Apostar na vacinação dos adultos poderá poupar mais de 200 milhões de euros
Um conjunto de peritos defende a inclusão de mais vacinas para adultos no Plano Nacional de Vacinação, evitando-se que se gaste 245 milhões de euros em hospitalizações ou na perda de produtividade.

“Junção de vacinas para a gripe, herpes zoster, vírus sincicial respiratório (VSR), doença pneumocócica e vírus do papiloma humano (HPV) podem representar uma poupança significativa para o orçamento de estado, considerando as consequências de saúde, sociais e económicas que estas doenças representam.”

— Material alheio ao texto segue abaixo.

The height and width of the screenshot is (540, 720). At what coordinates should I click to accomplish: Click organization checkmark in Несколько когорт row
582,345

A conclusão é da análise “O impacto económico e social inerente às doenças preveníveis por vacinação no adulto” da Escola Nacional de Saúde Pública, que vai ser apresentada hoje.
Francisco George, presidente da Sociedade Portuguesa de Saúde Pública e chairman do projeto +Longevidade, foi um dos participantes na análise e diz que, face ao envelhecimento da população, é preciso atualizar o PNV. “Em países muito semelhantes ao nosso, como França e Espanha, existe uma estratégia clara para a vacinação do adulto”.

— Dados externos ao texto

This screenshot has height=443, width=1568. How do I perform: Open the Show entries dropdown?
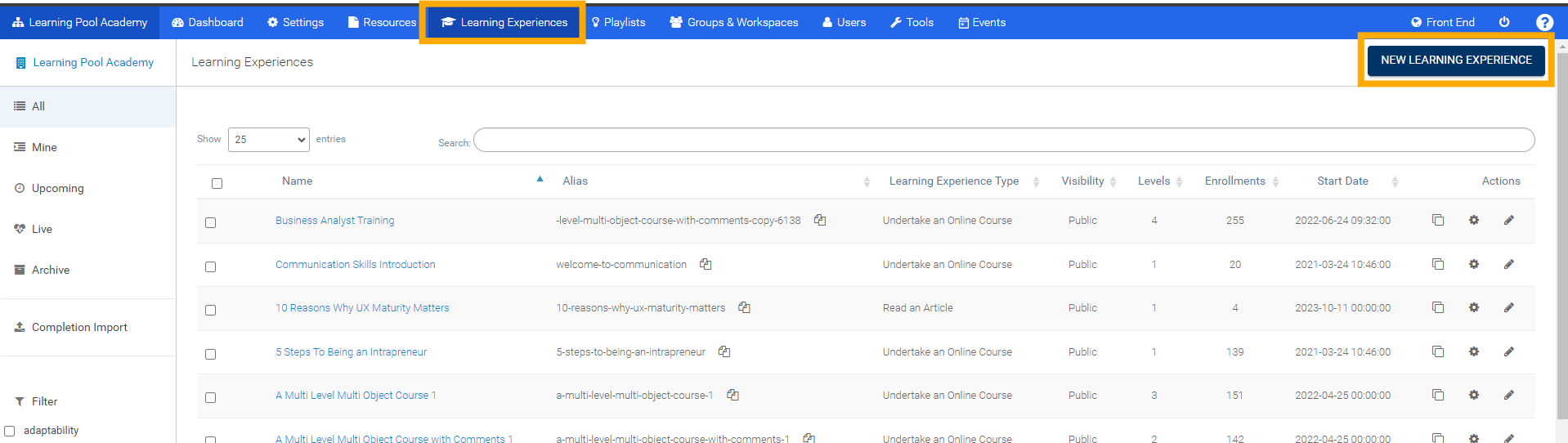pyautogui.click(x=268, y=140)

“É fundamental” por isso, acrescenta, “reconhecermos que o contexto de envelhecimento crescente em Portugal traz consigo um maior risco de perda de anos de vida saudáveis, que pode e dever ser combatido com o reforço do calendário de vacinação no adulto, através da inclusão de outras soluções vacinais capazes de reduzir o impacto destas patologias na saúde da população e na resposta e disponibilidade do sistema de saúde”.
Atualmente, o Programa Nacional de Vacinação tem 12 vacinas, das quais 11 são dirigidas a crianças e apenas 3 – covid-19, tétano e difteria (Td), e tétano, difteria e tosse convulsa (Tdpa) – são destinadas à população adulta.

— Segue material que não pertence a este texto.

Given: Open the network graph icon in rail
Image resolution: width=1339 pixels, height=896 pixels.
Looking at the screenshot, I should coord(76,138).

De acordo com a análise, estima-se que em Portugal sejam gastos mais de 245 milhões de euros com custos de hospitalização, ambulatório e perdas de produtividade associados à gripe, ao herpes zoster, ao vírus sincicial respiratório (VSR), à doença pneumocócica e ao vírus do papiloma humano (HPV). Para Luís Filipe Pereira, economista, ex-Ministro da Saúde e um dos especialistas participantes na análise, apela à criação de um calendário de vacinação para a população adulta, que deve passar primeiro por uma decisão técnica e depois para uma decisão política”.
Para o economista, “prevenir será sempre mais importante do que tratar e, neste campo, a vacinação cumpre um papel muito importante”.
O estudo surgiu no âmbito do projeto +Longevidade, um think thank dedicado à vacinação no adulto e que é coordenado pelo laboratório de investigação NOVA Center for Global Health da NOVA Information Management School (NOVA IMS).
O objetivo foi quantificar o impacto económico para o sistema de saúde e para a sociedade decorrentes de infeção, em idade adulta, provocadas por um conjunto de doenças para as quais existem vacinas disponíveis.
Na falta de evidência recente para o contexto nacional, foi feita uma estimativa baseada na extrapolação direta dos custos quantificados em vários países da UE (Itália, França, Bélgica, Espanha), assumindo uma proporcionalidade da despesa em saúde.